На другой день все в селе узнали о смерти Махмуд-бека. Изумлению крестьян не было пределов, когда им стало известно, что Мамед сам пошел к приставу и сознался ему в совершенном преступлении. В тот же день его арестовали и под конвоем отправили в город. Когда н проходил по селу, крестьяне подбодряли его: «Не бойся, Мамед, мы постоим за тебя. Молодец, так и нужно было наказать этого негодяя». Один только старичок-молла качал головой и говорил: «Грех ты совершил, Мамед, великий грех. Бог да простит тебя» и жалостливым взглядом добрых, детски-наивных глаз провожал уходившего Мамеда.

Семь месяцев Мамед сидел в тюрьме. Первое время к нему ходили сельчане. Все утешали, советовали найти себе адвоката; потом перестали посещать. Не понравилось, вероятно, им нежелание Мамеда иметь защитника.

Томительно долго тянулось время в тюрьме. Привыкший работать с утра до вечера, Мамед не знал, что делать. Одинокая праздная жизнь стала мучить его, и Мамед первый раз в жизни испытал, что такое скука. Он досадовал на тех, от кого зависела его участь. Он не понимал, почему его так долго держат в этой ужасной клетке. Он согласился бы на все что угодно, только бы ею выпустили отсюда. Сибирь, Сахалин, край света, - только не тюрьма. Бедный Мамед с нетерпением ждал дня ссылки. Можно было подумать, что этот день составит счастье всей его жизни.

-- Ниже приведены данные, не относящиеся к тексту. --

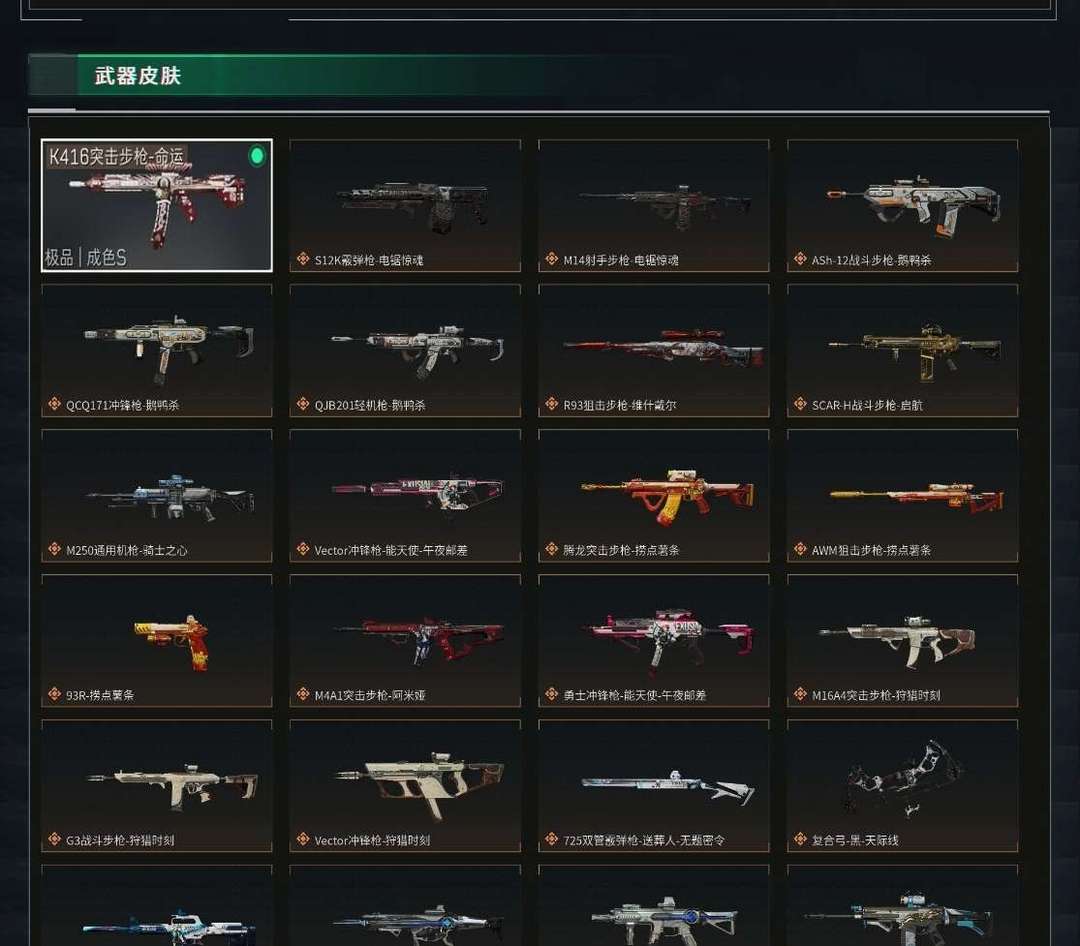Select the AWM狙击步枪-捞点薯条 skin
1080x946 pixels.
[902, 495]
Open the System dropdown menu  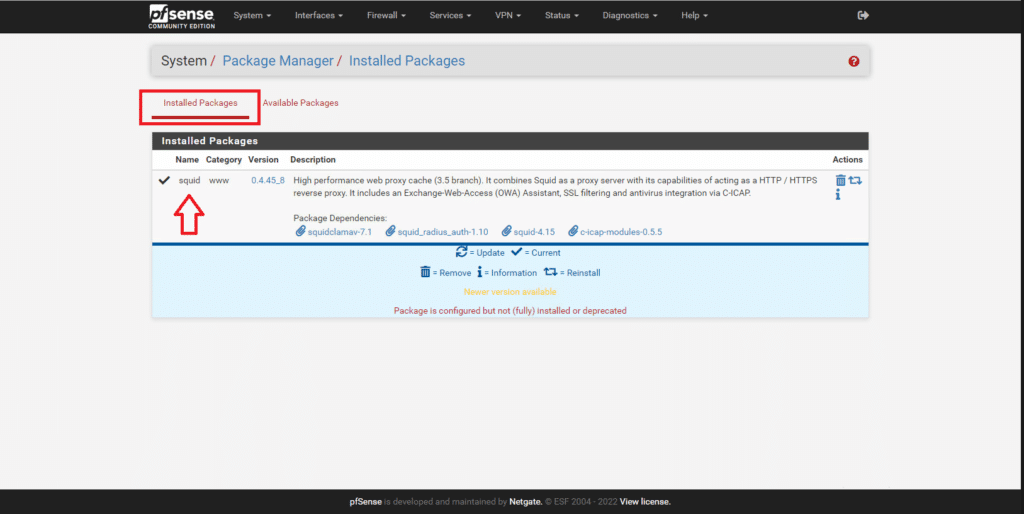[252, 16]
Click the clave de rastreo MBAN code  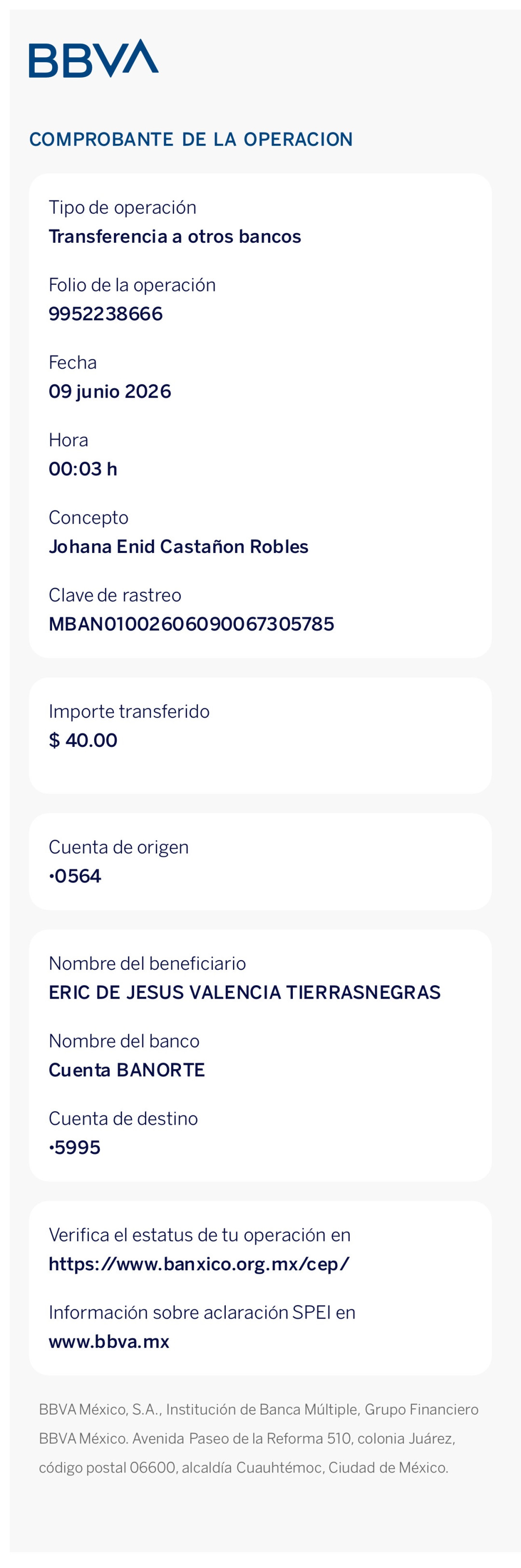pos(192,624)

В окружном суде разбиралось дело об убийстве крестьянином села С., Мамедом Аскер оглы, агалара того же села Махмуд-бека Аслан бек оглы. Разбор уже близился к концу. Все с сожалением глядели на обвиняемого. Он сидел, опустив голову на грудь, и не поднимал ее все время, пока находился там. Только один раз, в то время, когда какой-то господин в очках поднялся и начал что-то читать, его толкнули в бок и сказали: «Дур, вставай, - тогда только он поднял голову. Все были поражены бледностью и спокойно-серьезным выражением его лица. Но это было только раз. Все остальное время он стоял с опущенной головой, как будто покорно подставил ее для жестоких ударов судьбы.

А господин в очках продолжал... к 8 годам каторжной работы. Но ввиду некоторых смягчающих вину обстоятельств и ввиду сознания обвиняемого в преступлении, им совершенном, ходатайствовать пред Его Императорским Величеством об уменьшении срока ссылки до 5 лет.

 

«Каспий», 31 декабря 1904 г., â„– 290.



* Халхал - огороженное место, куда крестьяне на ночь загоняли скот.